Published in final edited form as: J Am Coll Cardiol. 2022 Oct 11;80(20):1925–1960. doi: 10.1016/j.jacc.2022.08.750

TABLE 1.

Electrocardiogram Findings Suggestive of Ischemia

FINDING CRITERIA
STEMI equivalents
Posterior STEMI Criteria:
  • Horizontal ST-segment depression in V1-V3

  • Dominant R-wave (R/S ratio >1) in V2

  • Upright T waves in anterior leads

  • Prominent and broad R-wave (>30 ms)

Confirmed by:
  • ST-segment elevation of ≤0.5 mm in at least 1 of leads V7-V9*

Left bundle branch block or ventricular paced rhythm with Sgarbossa Criteria A total score ≥3 points is required:
  • Concordant ST-segment elevation ≥1 mm in leads with a positive QRS complex (5 points)

  • Concordant ST-segment depression ≥1 mm in leads V1-V3 (3 points)

  • Discordant ST-segment elevation ≥5 mm in leads with a negative QRS complex (2 points)

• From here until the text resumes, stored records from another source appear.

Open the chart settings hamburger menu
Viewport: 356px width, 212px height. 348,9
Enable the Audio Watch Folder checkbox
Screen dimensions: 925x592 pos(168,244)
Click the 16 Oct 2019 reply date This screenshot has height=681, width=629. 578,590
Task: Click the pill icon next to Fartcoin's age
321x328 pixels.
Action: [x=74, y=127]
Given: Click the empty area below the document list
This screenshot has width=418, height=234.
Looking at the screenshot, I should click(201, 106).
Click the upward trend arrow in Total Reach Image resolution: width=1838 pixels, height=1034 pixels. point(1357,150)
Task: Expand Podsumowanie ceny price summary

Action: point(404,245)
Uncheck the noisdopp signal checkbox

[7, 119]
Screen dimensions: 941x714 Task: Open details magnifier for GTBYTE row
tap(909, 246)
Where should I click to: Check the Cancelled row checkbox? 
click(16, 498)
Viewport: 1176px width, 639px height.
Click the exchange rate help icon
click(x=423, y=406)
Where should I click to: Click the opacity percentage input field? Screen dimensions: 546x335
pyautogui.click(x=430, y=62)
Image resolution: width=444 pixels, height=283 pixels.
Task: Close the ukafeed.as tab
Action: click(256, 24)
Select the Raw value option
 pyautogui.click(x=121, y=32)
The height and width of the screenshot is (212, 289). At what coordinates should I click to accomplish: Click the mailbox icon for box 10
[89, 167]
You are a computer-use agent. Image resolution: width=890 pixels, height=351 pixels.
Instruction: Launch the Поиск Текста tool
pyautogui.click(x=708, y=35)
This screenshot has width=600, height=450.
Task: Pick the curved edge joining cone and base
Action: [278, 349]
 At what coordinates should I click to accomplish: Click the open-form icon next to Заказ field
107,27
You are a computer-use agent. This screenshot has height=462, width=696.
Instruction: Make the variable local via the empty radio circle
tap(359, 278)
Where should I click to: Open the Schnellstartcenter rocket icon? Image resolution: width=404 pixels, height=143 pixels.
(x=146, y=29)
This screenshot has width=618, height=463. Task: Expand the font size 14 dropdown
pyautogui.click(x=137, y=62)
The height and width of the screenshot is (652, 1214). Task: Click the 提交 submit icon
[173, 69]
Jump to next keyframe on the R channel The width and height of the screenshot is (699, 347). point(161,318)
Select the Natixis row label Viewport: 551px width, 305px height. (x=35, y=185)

If there is discordant ST-segment elevation ≥5 mm, consider ST/S ratio <−0.25
Left bundle branch block or ventricular paced rhythm with Smith-modified Sgarbossa Criteria Positive if any of the following are present:
  • Concordant ST-segment elevation of 1 mm in leads with a positive QRS complex

  • Concordant ST-segment depression of 1 mm in V1-V3

  • ST-segment elevation at the J-point, relative to the QRS onset, is at least 1 mm and has an amplitude of at least 25% of the preceding S-wave

De Winter Sign
  • Tall, prominent, symmetrical T waves arising from upsloping ST-segment depression >1 mm at the J-point in the precordial leads

  • 0.5–1 mm ST-segment elevation may be seen in lead aVR

Hyperacute T waves Broad, asymmetric, peaked T waves may be seen early in STEMI
Serial ECGs over very short intervals are useful to assess for progression to STEMI
ECG findings consistent with acute/subacute myocardial ischemia
aVR ST-segment elevation Most often caused by diffuse subendocardial ischemia and usually occurs in the setting of significant left main coronary artery or multivessel coronary artery disease
  • ST-segment elevation in aVR ≤1 mm

  • Multilead ST-segment depression in leads I, II, Val, and/or V4-V6

  • Absence of contiguous ST-segment elevation in other leads

ST-segment depression Horizontal or downsloping ST-segment depression ≥0.5 mm at the J-point in 2 or more contiguous leads is suggestive of myocardial ischemia
Wellen’s syndrome Clinical syndrome characterized by:
  • Biphasic or deeply inverted and symmetric T waves in leads V2 and V3 (may extend to V6)

  • Recent angina

  • Absence of Q waves

Inverted T waves May be seen in ischemia (subacute) or infarction (may be fixed and associated with Q waves) in continuous leads
*

V7 placed at left posterior axillary line in same plane as V6; V8 placed at the tip of the left scapula; V9 placed in the left paraspinal region in the same plane as V6. aVR = augmented vector right; ECG = electrocardiogram; STEMI = ST-elevation myocardial infarction.